Моя память вернула меня в прошлогоднюю трагедию, швырнув в придорожный  кювет. Тот кювет не сможет выветриться из памяти. Он до сих пор наполнен болью, кислым привкусом крови, скрипучей пылью, терпкой горечью полыни и ощущением близости смерти. Но, мой внутренний компьютер, методично выполняя свою привычную работу, мгновенно разбил нестандартный цвет на двенадцать составляющих оттенков, просчитал рецептуру компонентов сложного цвета, а послушные руки взвесили, объединили, перемешали смесь и окрасили ею металлический фрагмент.
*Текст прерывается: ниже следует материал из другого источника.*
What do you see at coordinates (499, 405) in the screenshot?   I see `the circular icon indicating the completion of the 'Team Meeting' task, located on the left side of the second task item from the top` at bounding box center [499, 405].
Окрашенный образец завораживал. Взгляд приклеивался к нему и проваливался в глубину эмалевого покрытия, которое по цветовому решению являлось эталоном изыска. В толще эмали исподволь желтела пожухлость травы уходящего лета; увядшая бирюза цветов засохшего цикория; глухая зелень ядовитого борщевика; рваная изъеденность подорожника; серебро полыни, прильнувшей к пыльному шоссе. В глубине  эмали слегка проглядывала терракота листьев, сброшенных с деревьев и угнездившихся в придорожной траве. Легкое золото солнечных лучей мягко прогревало цветовую композицию, оставляя на поверхности теплую нежность августовского вечера и пропитывая мое естество ароматным облаком свежесваренного крыжовенного варенья с вишневым листом.
 
Клиент внимательно, с искоркой восторженного удивления, рассматривал образец. По его глазам я понимала, что оттенок пришелся по вкусу. Сверкающая на образце эмаль правдиво, с художественной точностью, воспроизводила седину кустиков полыни, на которую тихо опускалось облачко пыльной взвеси в подсветке уползающего за горизонт солнца. Клиент довольно улыбнулся. Полученная редчайшая гамма обещала стать уникальной, живой кожей любимого автомобиля. Его глаза засветились благодарностью. А я, растворяясь в его молчаливом отзыве, вдруг перестаю ощущать себя одиноким волком, изгоем, серой мышью, отщепенцем. Обогатив эмаль внутренним послевкусием пережитой катастрофы, я начинаю ощущать себя  художником, оригиналом-колористом и счастливейшей женщиной, получившей от судьбы редчайшую способность пропитываться вкусом цвета, слышать его, видеть, ощущать его нутром и одаривать люд честной щедростью объемного многоцветья.